§ **RECORDS SUPPLIED**
━━━━━━━━━━━━━━━━
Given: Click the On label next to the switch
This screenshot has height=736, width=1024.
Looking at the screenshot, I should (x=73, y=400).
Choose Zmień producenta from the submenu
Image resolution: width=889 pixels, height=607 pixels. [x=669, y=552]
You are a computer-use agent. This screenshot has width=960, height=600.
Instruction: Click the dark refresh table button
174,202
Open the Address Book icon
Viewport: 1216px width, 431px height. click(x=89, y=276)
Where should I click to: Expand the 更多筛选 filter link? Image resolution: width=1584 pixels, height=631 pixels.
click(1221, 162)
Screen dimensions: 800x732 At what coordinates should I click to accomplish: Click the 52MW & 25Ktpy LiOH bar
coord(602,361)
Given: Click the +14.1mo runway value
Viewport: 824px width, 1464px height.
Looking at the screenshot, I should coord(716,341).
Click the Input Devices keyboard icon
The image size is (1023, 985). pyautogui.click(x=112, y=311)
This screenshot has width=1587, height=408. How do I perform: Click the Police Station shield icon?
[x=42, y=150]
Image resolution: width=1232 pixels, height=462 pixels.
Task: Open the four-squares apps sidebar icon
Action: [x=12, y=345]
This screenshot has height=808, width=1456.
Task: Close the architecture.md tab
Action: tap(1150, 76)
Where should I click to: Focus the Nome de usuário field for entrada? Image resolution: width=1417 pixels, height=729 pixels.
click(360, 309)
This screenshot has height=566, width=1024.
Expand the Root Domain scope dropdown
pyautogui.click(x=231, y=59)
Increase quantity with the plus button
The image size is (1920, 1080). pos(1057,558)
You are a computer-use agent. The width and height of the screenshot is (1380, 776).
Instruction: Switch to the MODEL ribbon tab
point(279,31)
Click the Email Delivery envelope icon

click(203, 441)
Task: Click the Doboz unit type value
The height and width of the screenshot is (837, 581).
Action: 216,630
━━━━━━━━━━━━━━━━
§ **TASK PROMPT**
The answer must consist of every line from the entries that holds the string "computer".

§ **RESULT**
You are a computer-use agent. This screenshot has width=960, height=600.
You are a computer-use agent. The width and height of the screenshot is (1380, 776).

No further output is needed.